Sí, la lucha continuaba pero él se iba y parecía ser muy cierta la canción que dice “es más fácil encontrar rosas en el mar”, que la justicia que todos buscaban en ese entonces.

Una tarde, Ambrosia, encontrándose sentada en el jardín de su casa entre dormida y despierta, mira sus manos desgastadas por el tiempo y sus uñas que jamás conocieron de un manicure.

Siente sus ojos un poco cansados, los dirige hacia arriba y es como mirarse ante el espejo; se mira largo rato, piensa en ella y le vienen a la mente imágenes que no entiende del todo.

Era aún relativamente joven, un poco alegre cuando no estaba triste, físicamente no muy agraciada —nunca lo fue.

Su mirada y sus pensamientos siguen vagando, le parece estar viviendo una novela de García Márquez.

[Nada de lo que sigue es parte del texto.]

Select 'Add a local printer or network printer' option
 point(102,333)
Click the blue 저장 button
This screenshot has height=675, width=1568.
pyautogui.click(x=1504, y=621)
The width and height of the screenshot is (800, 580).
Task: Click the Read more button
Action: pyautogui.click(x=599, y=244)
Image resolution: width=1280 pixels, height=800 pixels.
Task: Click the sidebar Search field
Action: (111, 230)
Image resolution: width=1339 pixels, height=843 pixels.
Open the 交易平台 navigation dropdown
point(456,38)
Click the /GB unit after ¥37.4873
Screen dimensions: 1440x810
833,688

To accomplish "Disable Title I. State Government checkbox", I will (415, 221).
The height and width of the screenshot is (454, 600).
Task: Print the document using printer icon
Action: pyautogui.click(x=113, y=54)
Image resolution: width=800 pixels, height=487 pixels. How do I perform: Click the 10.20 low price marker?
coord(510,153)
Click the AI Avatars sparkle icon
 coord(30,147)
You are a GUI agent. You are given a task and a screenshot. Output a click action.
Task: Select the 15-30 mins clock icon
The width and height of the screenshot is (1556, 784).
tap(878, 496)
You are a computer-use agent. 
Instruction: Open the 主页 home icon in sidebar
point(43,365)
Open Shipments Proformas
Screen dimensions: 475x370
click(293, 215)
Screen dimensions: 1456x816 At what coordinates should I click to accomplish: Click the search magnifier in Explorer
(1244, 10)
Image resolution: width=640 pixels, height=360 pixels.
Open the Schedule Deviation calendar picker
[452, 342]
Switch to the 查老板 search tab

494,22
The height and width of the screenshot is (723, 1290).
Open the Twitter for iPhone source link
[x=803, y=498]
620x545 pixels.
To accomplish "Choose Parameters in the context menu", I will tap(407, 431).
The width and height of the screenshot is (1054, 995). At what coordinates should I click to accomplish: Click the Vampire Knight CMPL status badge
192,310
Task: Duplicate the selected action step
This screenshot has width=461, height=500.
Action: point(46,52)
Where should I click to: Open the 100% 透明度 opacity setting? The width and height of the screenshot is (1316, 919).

Se imagina uno de esos pueblos fantasmas donde las calles están desiertas, cuando de repente, sale volando un borracho quebrando las viejas persianas de una pequeña y sucia cantina donde venden el elíxir de la eterna juventud en vez de licor; sueña también con ver aparecer el ferrocarril sobre la que ella creía era una infinita línea férrea, donde colocando el oído sobre los calientes rieles de acero, se podía escuchar su grave y sonoro pito anunciando su llegada a la estación, o el eco lejano de su transitar sin saber si iba o venía.

Ese silbido resuena en su cabeza y como reflejo se le dibuja una sonrisa en el rostro, al recordar el día que, con sus amigas viajaban en el tren.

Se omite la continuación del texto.